[Opening Document excerpt section]
The extreme nature of the news has me determined to make focused segments of my day when I am not worrying. This exercise prompts old memories. Yesterday I reminisced on occasions when I borrowed clothes. I remember two incidents. They are sweet and isolated.
One of them was during a time I was going to therapy on the upper East side, my therapist would periodically fall asleep during my sessions. He was also getting hair plugs and wore a knit cap to hide them; it was a prolonged time because his doctor committed suicide and he had to find another person to take over his process. I stopped going to him, it was torture waiting for him to wake up.
I got invited to the Met Gala; it was the year the King Tut exhibit arrived at the museum. There were three of us, a man named Owen Ryan invited us. He was tall and worked at an ad agency.
I went to my friend, Gail Blacker who was a designer and asked what I should wear. She offered her mother’s Courrèges mini dress from the early 60’s. It was silver and made of geometric shapes sewn together. It felt other worldly compared to my own clothes. My mom’s best dress from that time would have been very different. I remember a knit rust suit, she looked elegant in.
[Closing Document excerpt section]
[Opening Records section]
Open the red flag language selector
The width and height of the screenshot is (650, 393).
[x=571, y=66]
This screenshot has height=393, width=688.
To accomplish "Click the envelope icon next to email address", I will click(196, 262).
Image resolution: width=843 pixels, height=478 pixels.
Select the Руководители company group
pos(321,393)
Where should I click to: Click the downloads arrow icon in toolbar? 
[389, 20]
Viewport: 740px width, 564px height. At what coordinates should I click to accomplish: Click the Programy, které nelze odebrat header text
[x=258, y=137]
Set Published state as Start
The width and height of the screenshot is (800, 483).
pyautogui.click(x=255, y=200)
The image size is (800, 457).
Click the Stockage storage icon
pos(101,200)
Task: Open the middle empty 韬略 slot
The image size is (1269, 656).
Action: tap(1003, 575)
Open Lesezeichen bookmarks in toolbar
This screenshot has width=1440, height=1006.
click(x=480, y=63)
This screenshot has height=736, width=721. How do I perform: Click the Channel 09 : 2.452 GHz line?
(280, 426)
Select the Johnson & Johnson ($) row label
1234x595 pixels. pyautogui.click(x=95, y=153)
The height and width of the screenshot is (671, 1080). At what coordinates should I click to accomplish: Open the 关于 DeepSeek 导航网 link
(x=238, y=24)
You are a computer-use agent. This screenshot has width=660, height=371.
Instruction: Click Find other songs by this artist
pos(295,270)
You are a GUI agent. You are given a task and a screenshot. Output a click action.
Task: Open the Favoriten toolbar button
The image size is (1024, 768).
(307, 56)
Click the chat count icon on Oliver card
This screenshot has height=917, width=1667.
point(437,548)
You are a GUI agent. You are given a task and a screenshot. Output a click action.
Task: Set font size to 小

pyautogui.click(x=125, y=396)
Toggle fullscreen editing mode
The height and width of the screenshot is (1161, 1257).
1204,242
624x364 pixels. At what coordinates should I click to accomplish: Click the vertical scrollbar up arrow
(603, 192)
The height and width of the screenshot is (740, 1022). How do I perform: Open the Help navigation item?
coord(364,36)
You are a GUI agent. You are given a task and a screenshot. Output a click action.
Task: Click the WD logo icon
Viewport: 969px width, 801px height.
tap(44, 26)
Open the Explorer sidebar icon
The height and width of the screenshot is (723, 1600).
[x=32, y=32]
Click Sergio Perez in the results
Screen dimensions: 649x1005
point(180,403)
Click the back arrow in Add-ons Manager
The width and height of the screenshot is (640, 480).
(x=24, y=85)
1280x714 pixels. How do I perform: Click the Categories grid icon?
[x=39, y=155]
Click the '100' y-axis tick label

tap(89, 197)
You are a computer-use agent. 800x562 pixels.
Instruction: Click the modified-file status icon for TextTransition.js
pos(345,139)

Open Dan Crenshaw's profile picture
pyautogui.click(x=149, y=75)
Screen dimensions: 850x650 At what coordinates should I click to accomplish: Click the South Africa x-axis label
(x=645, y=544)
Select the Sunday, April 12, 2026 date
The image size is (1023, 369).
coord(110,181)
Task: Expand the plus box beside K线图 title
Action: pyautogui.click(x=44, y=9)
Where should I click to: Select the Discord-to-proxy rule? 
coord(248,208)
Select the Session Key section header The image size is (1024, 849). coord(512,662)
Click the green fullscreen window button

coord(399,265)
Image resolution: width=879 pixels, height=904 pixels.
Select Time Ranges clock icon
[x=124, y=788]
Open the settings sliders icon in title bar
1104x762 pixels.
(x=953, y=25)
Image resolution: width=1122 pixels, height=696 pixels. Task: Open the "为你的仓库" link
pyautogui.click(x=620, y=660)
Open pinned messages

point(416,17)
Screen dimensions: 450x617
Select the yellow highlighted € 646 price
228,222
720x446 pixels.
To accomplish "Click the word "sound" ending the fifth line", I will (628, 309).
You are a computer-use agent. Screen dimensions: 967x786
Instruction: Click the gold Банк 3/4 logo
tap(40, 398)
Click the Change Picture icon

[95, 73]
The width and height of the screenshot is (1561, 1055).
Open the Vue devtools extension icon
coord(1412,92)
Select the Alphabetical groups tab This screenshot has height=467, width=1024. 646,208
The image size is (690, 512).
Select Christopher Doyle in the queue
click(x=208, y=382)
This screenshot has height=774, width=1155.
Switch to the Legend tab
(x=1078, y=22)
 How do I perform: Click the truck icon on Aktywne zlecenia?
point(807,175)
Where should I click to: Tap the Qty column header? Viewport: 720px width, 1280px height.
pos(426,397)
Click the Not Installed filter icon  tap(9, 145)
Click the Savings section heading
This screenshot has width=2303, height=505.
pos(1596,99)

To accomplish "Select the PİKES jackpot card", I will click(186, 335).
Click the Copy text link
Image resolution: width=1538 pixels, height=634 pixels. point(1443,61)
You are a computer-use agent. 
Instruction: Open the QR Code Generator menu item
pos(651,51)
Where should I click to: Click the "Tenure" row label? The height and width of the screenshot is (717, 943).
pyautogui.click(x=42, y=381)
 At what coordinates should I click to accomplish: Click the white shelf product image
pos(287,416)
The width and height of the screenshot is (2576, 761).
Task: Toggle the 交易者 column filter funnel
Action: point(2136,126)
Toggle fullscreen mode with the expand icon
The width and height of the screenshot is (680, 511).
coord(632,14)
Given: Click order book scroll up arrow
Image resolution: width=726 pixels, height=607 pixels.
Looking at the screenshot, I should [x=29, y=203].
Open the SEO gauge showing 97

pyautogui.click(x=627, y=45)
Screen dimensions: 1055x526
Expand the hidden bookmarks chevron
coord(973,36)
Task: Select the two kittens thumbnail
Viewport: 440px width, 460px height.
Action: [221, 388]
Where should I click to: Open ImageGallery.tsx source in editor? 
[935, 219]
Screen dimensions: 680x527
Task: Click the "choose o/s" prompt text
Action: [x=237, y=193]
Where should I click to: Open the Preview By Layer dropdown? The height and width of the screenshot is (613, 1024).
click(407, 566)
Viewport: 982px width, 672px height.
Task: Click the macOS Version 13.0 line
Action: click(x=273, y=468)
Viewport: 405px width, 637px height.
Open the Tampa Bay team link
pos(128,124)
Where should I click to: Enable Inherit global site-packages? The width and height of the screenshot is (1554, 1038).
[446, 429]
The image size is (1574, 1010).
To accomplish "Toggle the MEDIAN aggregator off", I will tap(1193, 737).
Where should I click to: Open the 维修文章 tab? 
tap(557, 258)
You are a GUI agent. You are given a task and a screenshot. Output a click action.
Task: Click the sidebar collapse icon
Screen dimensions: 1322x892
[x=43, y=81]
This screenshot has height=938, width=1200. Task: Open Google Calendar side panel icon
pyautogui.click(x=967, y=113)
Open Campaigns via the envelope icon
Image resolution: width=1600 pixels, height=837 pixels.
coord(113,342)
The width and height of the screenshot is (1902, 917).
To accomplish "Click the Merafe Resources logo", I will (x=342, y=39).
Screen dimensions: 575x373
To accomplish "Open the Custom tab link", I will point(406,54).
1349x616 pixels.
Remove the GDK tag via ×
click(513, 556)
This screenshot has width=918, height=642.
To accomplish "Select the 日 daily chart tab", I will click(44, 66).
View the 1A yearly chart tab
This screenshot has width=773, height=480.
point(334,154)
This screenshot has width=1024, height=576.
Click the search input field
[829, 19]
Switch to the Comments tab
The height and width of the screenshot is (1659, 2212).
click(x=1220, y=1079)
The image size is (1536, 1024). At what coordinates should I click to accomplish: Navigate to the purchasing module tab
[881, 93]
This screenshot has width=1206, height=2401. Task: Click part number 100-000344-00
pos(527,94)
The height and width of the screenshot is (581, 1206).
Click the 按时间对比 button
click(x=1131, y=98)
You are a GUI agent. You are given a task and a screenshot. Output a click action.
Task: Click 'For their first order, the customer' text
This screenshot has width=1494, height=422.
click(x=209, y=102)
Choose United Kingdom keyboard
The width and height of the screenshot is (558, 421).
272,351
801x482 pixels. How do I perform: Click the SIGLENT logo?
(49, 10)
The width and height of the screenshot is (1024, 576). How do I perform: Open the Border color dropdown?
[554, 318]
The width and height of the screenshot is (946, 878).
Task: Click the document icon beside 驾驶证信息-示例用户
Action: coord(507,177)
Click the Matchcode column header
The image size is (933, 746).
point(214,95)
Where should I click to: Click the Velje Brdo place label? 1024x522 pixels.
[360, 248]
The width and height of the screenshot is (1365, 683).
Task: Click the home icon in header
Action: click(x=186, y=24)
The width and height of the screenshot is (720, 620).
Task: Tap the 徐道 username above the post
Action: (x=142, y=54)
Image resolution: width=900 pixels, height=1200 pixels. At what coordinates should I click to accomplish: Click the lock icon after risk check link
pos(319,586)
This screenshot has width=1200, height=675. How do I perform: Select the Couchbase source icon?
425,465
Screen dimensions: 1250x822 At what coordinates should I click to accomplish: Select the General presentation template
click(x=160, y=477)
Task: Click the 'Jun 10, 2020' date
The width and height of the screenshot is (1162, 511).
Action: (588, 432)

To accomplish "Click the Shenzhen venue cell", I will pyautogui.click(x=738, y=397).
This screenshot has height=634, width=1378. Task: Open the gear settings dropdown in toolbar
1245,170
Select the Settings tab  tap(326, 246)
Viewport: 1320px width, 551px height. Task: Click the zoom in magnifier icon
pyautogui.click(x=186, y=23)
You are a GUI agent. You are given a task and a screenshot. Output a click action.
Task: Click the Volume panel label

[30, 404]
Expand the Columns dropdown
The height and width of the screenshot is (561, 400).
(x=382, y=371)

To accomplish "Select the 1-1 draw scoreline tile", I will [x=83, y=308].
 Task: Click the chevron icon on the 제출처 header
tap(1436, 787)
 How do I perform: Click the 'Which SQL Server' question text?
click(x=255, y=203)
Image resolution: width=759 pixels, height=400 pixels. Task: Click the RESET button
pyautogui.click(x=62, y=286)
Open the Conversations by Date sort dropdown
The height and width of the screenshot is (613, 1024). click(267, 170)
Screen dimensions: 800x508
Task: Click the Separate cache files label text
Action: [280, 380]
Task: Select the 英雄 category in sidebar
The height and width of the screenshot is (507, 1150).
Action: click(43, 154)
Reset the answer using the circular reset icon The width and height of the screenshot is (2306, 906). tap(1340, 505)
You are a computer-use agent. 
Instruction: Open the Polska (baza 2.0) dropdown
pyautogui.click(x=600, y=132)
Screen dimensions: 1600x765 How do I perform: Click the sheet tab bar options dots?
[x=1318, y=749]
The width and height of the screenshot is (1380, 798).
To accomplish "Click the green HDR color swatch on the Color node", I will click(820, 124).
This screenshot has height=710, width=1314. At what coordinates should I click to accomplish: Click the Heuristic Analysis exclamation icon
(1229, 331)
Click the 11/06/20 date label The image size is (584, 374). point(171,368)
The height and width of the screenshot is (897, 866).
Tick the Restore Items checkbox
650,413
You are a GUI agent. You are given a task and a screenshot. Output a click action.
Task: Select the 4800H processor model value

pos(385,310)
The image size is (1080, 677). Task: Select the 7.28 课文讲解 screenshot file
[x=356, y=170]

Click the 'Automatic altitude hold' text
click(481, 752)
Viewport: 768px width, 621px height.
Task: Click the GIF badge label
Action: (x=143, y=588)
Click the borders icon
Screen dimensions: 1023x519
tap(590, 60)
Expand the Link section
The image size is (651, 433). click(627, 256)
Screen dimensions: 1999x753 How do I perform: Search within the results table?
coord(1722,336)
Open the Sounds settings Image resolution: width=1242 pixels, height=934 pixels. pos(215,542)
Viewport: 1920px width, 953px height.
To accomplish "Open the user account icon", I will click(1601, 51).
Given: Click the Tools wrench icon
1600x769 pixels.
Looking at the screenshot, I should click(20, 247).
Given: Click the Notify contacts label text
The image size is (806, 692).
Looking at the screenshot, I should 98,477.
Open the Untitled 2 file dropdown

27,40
[Closing Records section]
Task requirements:
A. In the borrowed-clothes reminiscence, who invited the group of three to the Met Gala?
B. Shorten the paragraph of the borrowed-clothes reminiscence that begins "One of them was during a time," keeping its main facts.
C. Pick up the borrowed-clothes reminiscence where it stops and write what comes next.

Responses for each task:
A. Owen Ryan

B. I once saw a therapist on the Upper East Side who kept falling asleep during my sessions. He was also getting hair plugs, hidden under a knit cap, and the process dragged on because his doctor committed suicide and he had to find someone else to finish it. I quit seeing him because waiting for him to wake up was torture.

C.
The big doors of the Met were propped open and as soon as we walked in Bill Cunningham waved his arms to motion me to step back to take my picture. I remember flash bulbs and the blue worker jacket that was his uniform. I am sure I posed. Flash bulbs and cameras held up create a specific atmosphere, and the dress was holding up.
The bright part of the night was dancing with the King Tut artifacts. No security, we were party dancing with very old stuff. I wonder if the Steve Martin King Tut parody was out. And how would I have seen it if it was, we take so much constant information that our algorithm chooses for us for granted. But these are musings without a care. It is a first draft version, born out of free of worry time. I am messy.
The only other time I remember borrowing an article of clothing, I borrowed a mink coat. Even the thought that I ever considered this glamorous or fun feels incongruous, but we change. We were going to Brooklyn Academy of Music to see Pina Bausch, I think. A mink coat and Pina Bausch do not go well together but I was young. And decades later I could be wrong about what we were going to see but there were three of us again. I vaguely remember borrowing my friend’s oldish Fiat station wagon. It was burgundy. I have no recollection why I would borrow a mink coat, I do remember this was not a close friend, she was tall and offered it to me when I admired it. I probably borrowed the car because of the coat and not taking the subway. As soon as the night began, I knew I made a mistake, no amount of softness could rectify it. It only became clearer.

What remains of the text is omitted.